Diesel entra no centro da negociação com estados
Ao mesmo tempo em que atua na regulação do frete, a equipe econômica abriu uma nova frente de negociação voltada ao custo do diesel, elemento central para a rentabilidade dos caminhoneiros em todo o país.
Em reunião com representantes estaduais, o governo federal propôs zerar temporariamente o ICMS sobre a importação do combustível, combinando a medida com compensações financeiras para reduzir o impacto nas contas públicas dos estados.
O jornal também apontou que a União poderá cobrir até metade das perdas arrecadatórias, tentativa que busca tornar a proposta mais viável politicamente e estimular a adesão dos governadores ao plano emergencial.
Ainda que a medida tenha caráter temporário, o objetivo é aliviar a pressão imediata sobre os preços, criando um ambiente mais favorável para o diálogo com a categoria em um momento de tensão crescente.
Mesmo assim, a eficácia dessa iniciativa dependerá da adesão dos estados, já que diferenças regionais podem resultar em impactos distintos sobre o preço final do diesel e, consequentemente, sobre o comportamento da mobilização.
Categoria espera Diário Oficial para definir próximos passos
Apesar do anúncio das medidas, lideranças dos caminhoneiros adotaram postura cautelosa e indicaram que qualquer decisão sobre paralisação nacional será tomada apenas após a publicação oficial das regras prometidas pelo governo.

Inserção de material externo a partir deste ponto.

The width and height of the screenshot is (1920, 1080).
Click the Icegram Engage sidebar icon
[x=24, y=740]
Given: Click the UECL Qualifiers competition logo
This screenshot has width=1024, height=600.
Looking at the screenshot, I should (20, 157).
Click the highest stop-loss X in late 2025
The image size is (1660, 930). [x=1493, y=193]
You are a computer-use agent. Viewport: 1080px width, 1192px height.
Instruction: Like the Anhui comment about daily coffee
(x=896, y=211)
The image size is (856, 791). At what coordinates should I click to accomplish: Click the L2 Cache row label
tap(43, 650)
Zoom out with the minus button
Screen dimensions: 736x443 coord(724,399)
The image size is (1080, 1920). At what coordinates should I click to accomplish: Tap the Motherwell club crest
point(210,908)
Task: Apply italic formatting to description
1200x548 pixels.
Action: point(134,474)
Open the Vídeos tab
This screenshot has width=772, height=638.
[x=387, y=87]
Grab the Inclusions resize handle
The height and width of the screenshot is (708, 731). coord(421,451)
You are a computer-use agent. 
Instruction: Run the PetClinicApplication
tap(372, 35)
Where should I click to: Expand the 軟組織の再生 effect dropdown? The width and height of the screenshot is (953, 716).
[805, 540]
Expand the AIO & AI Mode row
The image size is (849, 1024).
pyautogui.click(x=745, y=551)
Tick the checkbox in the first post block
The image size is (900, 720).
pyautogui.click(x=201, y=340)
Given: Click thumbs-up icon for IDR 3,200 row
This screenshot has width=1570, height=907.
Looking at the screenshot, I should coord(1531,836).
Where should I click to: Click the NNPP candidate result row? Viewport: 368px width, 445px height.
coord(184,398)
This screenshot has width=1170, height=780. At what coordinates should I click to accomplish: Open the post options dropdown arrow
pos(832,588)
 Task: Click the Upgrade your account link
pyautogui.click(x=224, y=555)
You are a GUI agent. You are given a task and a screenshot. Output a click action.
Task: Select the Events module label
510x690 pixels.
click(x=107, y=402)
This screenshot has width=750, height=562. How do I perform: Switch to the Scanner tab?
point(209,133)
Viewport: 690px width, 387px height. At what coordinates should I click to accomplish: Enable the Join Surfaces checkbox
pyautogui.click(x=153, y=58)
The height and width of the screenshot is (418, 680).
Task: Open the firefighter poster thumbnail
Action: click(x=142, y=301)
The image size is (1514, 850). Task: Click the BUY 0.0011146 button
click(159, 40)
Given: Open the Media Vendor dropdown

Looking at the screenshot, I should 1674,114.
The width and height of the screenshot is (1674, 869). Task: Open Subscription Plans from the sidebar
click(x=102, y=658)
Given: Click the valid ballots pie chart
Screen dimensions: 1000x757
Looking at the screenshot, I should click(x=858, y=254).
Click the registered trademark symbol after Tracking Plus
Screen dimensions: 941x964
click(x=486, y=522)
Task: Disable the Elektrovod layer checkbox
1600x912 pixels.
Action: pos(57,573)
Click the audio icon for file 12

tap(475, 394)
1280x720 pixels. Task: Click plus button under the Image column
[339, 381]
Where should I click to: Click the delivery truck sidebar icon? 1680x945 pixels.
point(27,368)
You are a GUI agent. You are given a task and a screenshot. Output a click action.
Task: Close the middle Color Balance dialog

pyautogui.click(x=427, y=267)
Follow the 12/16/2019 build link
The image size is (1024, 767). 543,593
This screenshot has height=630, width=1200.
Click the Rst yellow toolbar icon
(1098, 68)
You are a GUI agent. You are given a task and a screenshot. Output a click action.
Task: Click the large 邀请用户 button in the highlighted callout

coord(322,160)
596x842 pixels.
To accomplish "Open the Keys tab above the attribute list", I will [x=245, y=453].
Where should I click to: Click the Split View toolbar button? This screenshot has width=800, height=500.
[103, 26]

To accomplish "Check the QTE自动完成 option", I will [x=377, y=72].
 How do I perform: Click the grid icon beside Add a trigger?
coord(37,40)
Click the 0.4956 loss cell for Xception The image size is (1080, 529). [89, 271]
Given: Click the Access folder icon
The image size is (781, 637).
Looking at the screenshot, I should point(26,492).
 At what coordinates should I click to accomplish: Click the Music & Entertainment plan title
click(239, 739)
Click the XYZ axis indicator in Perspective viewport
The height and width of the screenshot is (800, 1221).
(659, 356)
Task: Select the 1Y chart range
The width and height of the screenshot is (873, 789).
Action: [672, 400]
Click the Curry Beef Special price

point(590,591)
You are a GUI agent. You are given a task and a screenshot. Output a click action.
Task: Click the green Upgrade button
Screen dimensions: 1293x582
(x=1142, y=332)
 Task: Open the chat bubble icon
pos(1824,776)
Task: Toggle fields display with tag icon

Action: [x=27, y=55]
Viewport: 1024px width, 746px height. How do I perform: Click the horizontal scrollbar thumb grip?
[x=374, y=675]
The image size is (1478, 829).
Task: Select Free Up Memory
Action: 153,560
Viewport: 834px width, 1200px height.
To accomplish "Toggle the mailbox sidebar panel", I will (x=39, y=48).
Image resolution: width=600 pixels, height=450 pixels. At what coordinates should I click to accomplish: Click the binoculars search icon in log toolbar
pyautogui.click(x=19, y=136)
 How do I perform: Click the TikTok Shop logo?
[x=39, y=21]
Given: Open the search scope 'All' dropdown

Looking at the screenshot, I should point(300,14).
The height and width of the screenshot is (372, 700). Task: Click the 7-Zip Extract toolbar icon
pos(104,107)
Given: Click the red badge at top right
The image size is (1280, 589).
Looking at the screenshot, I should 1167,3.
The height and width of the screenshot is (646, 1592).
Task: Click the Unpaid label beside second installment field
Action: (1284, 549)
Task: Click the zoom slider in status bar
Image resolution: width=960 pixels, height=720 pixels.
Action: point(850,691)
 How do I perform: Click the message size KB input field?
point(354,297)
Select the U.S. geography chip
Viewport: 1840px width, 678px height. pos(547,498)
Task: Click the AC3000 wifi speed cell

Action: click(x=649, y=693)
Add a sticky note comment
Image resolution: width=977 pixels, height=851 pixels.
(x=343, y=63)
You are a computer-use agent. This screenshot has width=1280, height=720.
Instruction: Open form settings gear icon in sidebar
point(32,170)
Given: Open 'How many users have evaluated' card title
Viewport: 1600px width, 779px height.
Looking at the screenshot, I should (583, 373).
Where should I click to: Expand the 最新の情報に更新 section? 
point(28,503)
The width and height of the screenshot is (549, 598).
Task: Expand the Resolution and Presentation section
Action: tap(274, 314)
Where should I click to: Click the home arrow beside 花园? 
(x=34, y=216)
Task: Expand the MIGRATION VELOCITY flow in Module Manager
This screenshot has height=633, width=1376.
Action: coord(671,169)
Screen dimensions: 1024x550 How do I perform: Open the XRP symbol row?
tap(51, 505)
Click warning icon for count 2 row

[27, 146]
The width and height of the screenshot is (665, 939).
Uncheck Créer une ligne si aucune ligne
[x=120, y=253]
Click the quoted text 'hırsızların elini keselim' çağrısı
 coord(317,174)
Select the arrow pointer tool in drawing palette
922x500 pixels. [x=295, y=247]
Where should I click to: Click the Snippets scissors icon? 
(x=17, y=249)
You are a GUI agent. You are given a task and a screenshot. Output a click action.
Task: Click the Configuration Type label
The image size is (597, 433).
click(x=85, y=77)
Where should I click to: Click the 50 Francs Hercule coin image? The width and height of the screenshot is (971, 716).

Em entrevista concedida ao jornal CNN Brasil, Wallace Landim afirmou que a proposta relacionada ao frete foi inicialmente bem recebida, mas ressaltou que a avaliação definitiva depende do conteúdo detalhado do texto normativo.
Segundo ele, somente a análise do documento permitirá compreender como funcionará a fiscalização eletrônica e quais instrumentos jurídicos serão utilizados para garantir o cumprimento das novas regras.
Sem essas definições, prevalece um cenário de espera, no qual a mobilização continua ativa, mas sem avanço para uma paralisação nacional consolidada, ainda que atos regionais sigam sendo articulados.
Falta de liderança única amplia ruído e incerteza
A ausência de coordenação centralizada torna o ambiente ainda mais complexo, já que múltiplas lideranças atuam simultaneamente e contribuem para a circulação de informações desencontradas, especialmente nas redes sociais.
Esse fluxo de dados, muitas vezes imprecisos, dificulta a compreensão uniforme do cenário entre caminhoneiros de diferentes regiões, ampliando o ruído e aumentando a sensação de incerteza dentro da categoria.
Enquanto isso, o governo tenta equilibrar três frentes principais, que envolvem a redução do custo do diesel, a garantia do cumprimento do piso do frete e o fortalecimento da fiscalização em todo o território nacional.
Cada uma dessas áreas apresenta desafios próprios e depende de diferentes níveis de articulação política e administrativa, o que contribui para a complexidade do momento vivido pelo setor de transporte rodoviário.
Nos últimos dias, a ANTT atualizou a tabela do frete após a variação no preço do diesel ultrapassar o limite previsto em lei, mas a principal cobrança dos caminhoneiros segue sendo a aplicação efetiva dessas regras.
Com isso, o país entra em um período de incerteza logística, no qual o desfecho da mobilização dependerá diretamente da publicação das medidas no Diário Oficial e da avaliação que as lideranças farão sobre sua efetividade.